Update: California Secretary of Labor Marty Morgenstern announced at about 10:50 p.m. in Oakland that BART's two striking unions have agreed to return to work as negotiations with management continue. Train service is to resume at 3 p.m. Friday. More details: Strike is over, for now: Unions agree to return to work while talks continue

Find more coverage on Wednesday's strike.

Find more coverage on Tuesday's strike.

Find more coverage on Monday's strike.

An eastbound BART train departs San Francisco's 24th Street/Mission station.
An eastbound BART train departs San Francisco's 24th Street/Mission station.

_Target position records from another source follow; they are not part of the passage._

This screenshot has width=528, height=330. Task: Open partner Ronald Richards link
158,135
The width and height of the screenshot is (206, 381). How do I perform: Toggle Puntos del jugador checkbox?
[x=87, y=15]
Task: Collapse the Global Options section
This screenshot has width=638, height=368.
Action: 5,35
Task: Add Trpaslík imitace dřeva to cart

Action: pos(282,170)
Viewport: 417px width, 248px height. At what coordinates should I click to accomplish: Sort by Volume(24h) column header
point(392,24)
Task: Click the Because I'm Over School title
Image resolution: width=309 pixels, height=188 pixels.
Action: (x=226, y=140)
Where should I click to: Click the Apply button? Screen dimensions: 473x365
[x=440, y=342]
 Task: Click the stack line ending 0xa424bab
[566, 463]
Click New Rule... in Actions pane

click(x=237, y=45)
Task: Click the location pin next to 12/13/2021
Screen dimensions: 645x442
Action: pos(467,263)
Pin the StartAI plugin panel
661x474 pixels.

The latest (12:01 a.m. Monday):

  • BART's two main unions have announced that talks have failed and they are on strike. It's BART's first strike since 1997.
  • Unions say members will stay on the job after the midnight deadline to complete all scheduled runs.
  • Earlier, contract talks between BART management and the two main unions -- Service Employees International Union Local 1021 and Amalgamated Transit Union Local 1555 -- came to an end about 8:30 p.m. this evening. The two sides met with a state-appointed mediator for about 5½ hours at Caltrans District 4 headquarters in Oakland. BART reportedly says it will have no new offers this evening for the unions.
  • After unions left the negotiations, ATU Local 1555 President Antonette Bryant apologized for the actions she said workers had been forced to take. "We came here as a last-ditch effort as requested by the governor's office, to sit down with this employer to try and see if they would present us with a proposal that we could work with."
  • Josie Mooney, head of the BART chapter of the SEIU Local 1021, said: "In the event they change their mind and want to offer a proposal that we can represent to our members as a fair and equitable contract proposal, we will be waiting until midnight."
  • And the statement from BART negotiator Rick Rice after the talks broke up: “While we do not have official word from the unions about a strike we must caution riders that a strike may commence after the end of regularly scheduled service today. We have a long way to go but we can’t get any closer if we aren’t at the table. We reached tentative agreements on 11 items today and we should use that momentum to reach a deal. Walking away doesn’t do any good. The public doesn’t deserve to be punished. We are sorry they have decided to strike despite the fact we are willing to negotiate. The District is prepared to return to talks and get this finished. We would have worked all night long."
  • As union leaders suggested in their comments, Gov. Jerry Brown's administration has taken an active interest in the negotiations. By way of the Associated Press:

    Marty Morgenstern, Brown's secretary of the Labor and Workforce Development Agency, requested that
    talks continue between Service Employees International Union Local 1021, Amalgamated Transit Union Local 1555 and BART representatives, Brown spokesman Evan Westrup said Sunday.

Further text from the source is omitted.